▶ What to produce:
On how many lines of the records below does the string "will" appear? Reply with only the number.

▶ Records for this task:
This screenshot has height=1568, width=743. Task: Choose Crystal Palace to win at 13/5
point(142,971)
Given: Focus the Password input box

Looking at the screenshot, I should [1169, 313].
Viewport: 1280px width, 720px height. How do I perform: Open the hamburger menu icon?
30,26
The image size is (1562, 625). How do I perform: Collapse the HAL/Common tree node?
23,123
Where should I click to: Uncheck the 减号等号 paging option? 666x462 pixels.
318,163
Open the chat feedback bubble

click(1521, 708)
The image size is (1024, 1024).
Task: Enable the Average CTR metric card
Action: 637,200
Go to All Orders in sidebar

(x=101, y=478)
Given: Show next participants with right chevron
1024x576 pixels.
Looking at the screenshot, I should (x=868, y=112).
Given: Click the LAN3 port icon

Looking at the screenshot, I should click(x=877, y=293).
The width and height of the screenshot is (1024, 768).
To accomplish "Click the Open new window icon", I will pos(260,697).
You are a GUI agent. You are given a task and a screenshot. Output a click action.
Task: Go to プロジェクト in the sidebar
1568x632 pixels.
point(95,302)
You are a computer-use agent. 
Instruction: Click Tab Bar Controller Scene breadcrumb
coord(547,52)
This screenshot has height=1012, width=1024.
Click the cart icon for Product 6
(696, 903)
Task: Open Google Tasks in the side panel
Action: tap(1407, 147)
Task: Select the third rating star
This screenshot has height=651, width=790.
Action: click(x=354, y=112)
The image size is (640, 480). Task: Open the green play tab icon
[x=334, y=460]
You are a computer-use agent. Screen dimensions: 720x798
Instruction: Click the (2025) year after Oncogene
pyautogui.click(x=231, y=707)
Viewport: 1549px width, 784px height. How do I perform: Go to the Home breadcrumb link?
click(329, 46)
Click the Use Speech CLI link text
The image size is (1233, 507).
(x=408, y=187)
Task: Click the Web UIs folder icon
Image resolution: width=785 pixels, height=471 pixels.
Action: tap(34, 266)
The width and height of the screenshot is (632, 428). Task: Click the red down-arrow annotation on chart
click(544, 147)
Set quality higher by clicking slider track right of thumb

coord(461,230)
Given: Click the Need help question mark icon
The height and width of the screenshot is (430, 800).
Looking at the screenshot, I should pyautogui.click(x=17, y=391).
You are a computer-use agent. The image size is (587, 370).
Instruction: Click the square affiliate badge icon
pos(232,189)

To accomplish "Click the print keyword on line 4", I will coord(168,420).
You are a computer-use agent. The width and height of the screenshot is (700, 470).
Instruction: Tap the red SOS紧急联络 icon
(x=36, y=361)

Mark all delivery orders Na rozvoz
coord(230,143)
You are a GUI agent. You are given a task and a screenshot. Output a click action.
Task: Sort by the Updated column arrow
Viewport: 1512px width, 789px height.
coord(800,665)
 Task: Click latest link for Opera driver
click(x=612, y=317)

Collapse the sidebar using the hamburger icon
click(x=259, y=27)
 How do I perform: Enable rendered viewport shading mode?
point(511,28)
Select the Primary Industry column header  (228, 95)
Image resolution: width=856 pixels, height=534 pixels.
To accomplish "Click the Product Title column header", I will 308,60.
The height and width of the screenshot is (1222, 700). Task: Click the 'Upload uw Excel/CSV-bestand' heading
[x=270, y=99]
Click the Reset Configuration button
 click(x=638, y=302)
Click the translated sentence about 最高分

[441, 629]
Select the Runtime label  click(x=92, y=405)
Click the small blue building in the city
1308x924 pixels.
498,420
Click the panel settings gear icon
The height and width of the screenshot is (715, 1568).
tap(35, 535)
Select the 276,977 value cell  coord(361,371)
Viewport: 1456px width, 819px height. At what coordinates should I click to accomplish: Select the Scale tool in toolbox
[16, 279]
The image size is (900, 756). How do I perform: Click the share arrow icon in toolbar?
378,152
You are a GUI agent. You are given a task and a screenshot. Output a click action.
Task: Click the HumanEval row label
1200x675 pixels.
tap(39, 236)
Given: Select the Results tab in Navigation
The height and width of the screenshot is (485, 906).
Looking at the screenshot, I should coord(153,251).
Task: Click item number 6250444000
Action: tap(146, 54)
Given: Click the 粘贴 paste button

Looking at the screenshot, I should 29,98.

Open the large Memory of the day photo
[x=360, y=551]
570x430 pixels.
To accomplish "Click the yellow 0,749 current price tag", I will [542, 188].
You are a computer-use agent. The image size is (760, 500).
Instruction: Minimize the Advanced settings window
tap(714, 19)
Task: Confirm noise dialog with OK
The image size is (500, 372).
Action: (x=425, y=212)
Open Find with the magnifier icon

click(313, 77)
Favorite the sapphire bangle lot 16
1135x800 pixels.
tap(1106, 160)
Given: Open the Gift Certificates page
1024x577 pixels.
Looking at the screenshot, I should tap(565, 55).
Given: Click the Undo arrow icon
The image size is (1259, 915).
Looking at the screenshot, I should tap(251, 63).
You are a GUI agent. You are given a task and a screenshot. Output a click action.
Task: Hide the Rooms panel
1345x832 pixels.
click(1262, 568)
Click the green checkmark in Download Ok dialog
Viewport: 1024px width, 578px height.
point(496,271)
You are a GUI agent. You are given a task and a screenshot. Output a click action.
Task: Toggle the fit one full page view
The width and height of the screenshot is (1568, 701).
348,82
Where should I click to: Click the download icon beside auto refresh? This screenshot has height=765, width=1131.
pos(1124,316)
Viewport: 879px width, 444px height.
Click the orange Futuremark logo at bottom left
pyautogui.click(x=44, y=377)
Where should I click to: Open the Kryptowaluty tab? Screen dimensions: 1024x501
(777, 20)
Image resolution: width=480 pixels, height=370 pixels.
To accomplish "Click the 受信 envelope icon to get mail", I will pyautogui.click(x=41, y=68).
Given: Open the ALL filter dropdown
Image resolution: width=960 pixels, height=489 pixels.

▶ Solution for this problem:
5